April CPI reignited at 3.8%, PPI shocked at 1.4%, the 30-year cleared 5% for the first time since 2007, and the seven active cyclical sectors carried every basis point.

By Brad Roth··10 min read·Read on Beehiiv →
The Long Bond Cracked Five, the Cyclical Seven Took the Week

Brad Roth
May 17, 2026

TL;DR

  • The cyclical seven held the construction through every release. Combined equity exposure across both systematic strategies closed the week near 98% with combined cash near 2%. Zero allocation flips through a hot CPI, a hotter PPI, and the long bond's break above 5%.

  • April CPI re-accelerated to 3.8% year-over-year on Tuesday (up from 3.3% in March), the hottest annual rate in nearly three years. Thursday's April PPI shocked the consensus at +1.4% month-over-month, the largest monthly wholesale-inflation reading since March 2022. The S&P 500 still closed at a fresh record of 7,501 on Thursday before giving it back Friday.

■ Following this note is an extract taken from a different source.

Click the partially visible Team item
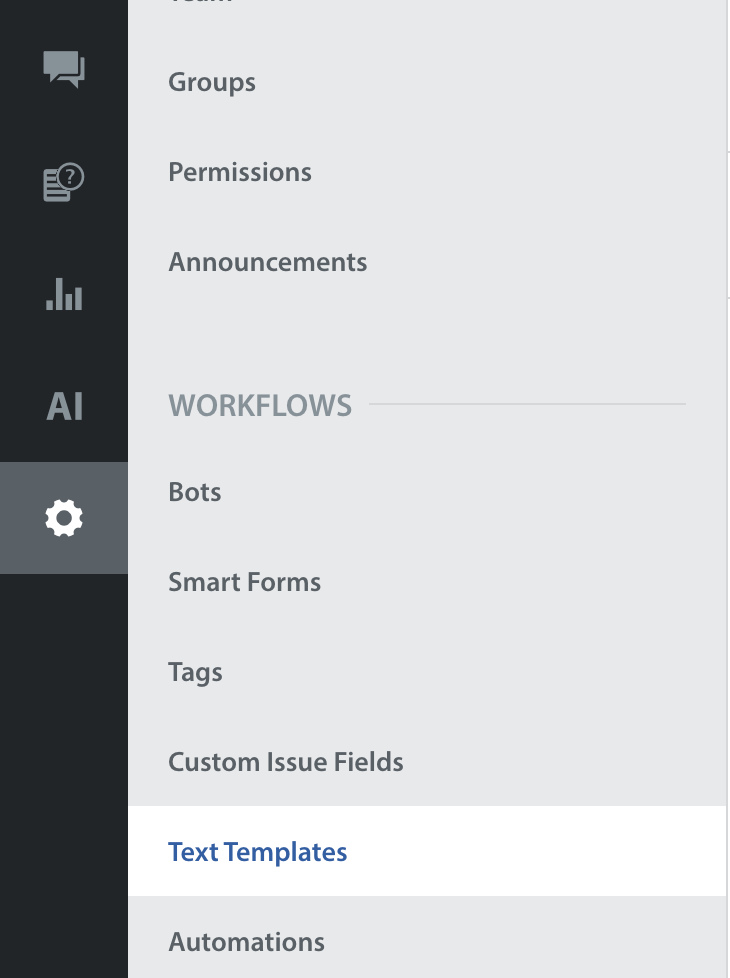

  • The 30-year Treasury yield cleared 5% in auction for the first time since 2007 and settled above 5.12% into Friday. The 10-year sits near 4.59%, the highest in over a year. Russell 2000 took the cleanest weekly damage at roughly -2.4% as small caps absorbed the rate move. VIX closed at 18.43.

Week in Review

Monday opened with the S&P 500 already at a fresh all-time high from the prior Friday's 7,398 close and the 30-year Treasury yield already pressing 5%. Tuesday delivered the binary moment of the cycle. April CPI landed at 3.8% year-over-year, up from 3.3% in March and the hottest annual headline in nearly three years. Month-over-month, headline ran 0.6% (in line with consensus) and core ran 0.4% (a touch hotter). Energy at +3.8% month-over-month with gasoline up roughly 5.4% drove the headline. Shelter and food added the persistent layer.

Wednesday brought failed US-Iran ceasefire talks and WTI back through $113 intraday as the Strait of Hormuz risk premium re-loaded. The 10-year added five basis points on the session to 4.46%, the largest single-day move of the week. Thursday's April PPI shocked the consensus at +1.4% month-over-month, the largest wholesale-inflation reading since March 2022. Fed-hike odds repriced from roughly 21% a week earlier to above 28%. The Senate confirmed Kevin Warsh as the new Fed chair the same week, and a 30-year Treasury auction cleared above 5% for the first time since 2007. The S&P 500 still closed at a fresh record of 7,501 on Thursday on the AI bid extending through the chip and capex names.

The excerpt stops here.